Everything from the line containing "Task: Expand the" to the end of the material, both ends included, should be repeated exactly; please give only those lines.
● ● ● ● ● ● ●
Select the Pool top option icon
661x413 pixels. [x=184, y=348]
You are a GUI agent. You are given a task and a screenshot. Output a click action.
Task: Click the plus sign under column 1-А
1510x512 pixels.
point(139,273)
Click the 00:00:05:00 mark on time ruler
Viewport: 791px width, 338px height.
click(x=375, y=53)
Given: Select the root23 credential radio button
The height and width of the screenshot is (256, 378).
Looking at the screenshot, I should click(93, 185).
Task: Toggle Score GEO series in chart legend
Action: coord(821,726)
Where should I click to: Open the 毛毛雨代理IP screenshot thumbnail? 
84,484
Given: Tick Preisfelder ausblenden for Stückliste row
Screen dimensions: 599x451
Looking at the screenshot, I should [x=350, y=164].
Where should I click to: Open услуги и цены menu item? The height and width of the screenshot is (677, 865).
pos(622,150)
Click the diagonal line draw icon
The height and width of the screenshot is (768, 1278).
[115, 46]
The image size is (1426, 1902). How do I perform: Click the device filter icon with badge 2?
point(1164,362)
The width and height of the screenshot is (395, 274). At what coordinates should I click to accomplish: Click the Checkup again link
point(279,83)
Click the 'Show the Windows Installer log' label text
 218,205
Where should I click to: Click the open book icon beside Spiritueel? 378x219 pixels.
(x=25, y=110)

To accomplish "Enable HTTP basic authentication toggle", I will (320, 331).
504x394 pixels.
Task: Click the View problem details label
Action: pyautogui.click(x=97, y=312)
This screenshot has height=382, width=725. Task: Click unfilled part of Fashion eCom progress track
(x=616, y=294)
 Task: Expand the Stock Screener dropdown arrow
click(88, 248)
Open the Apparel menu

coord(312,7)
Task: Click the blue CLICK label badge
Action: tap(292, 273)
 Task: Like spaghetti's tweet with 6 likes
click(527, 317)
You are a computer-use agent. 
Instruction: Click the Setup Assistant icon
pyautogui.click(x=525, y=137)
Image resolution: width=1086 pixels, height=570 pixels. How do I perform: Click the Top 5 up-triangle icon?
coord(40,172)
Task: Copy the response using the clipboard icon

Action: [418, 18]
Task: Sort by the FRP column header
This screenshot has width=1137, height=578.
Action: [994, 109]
● ● ● ● ● ● ●
**RESULT BELOW**
 Task: Expand the Stock Screener dropdown arrow
click(88, 248)
Open the Apparel menu

coord(312,7)
Task: Click the blue CLICK label badge
Action: tap(292, 273)
 Task: Like spaghetti's tweet with 6 likes
click(527, 317)
You are a computer-use agent. 
Instruction: Click the Setup Assistant icon
pyautogui.click(x=525, y=137)
Image resolution: width=1086 pixels, height=570 pixels. How do I perform: Click the Top 5 up-triangle icon?
coord(40,172)
Task: Copy the response using the clipboard icon

Action: [418, 18]
Task: Sort by the FRP column header
This screenshot has width=1137, height=578.
Action: [994, 109]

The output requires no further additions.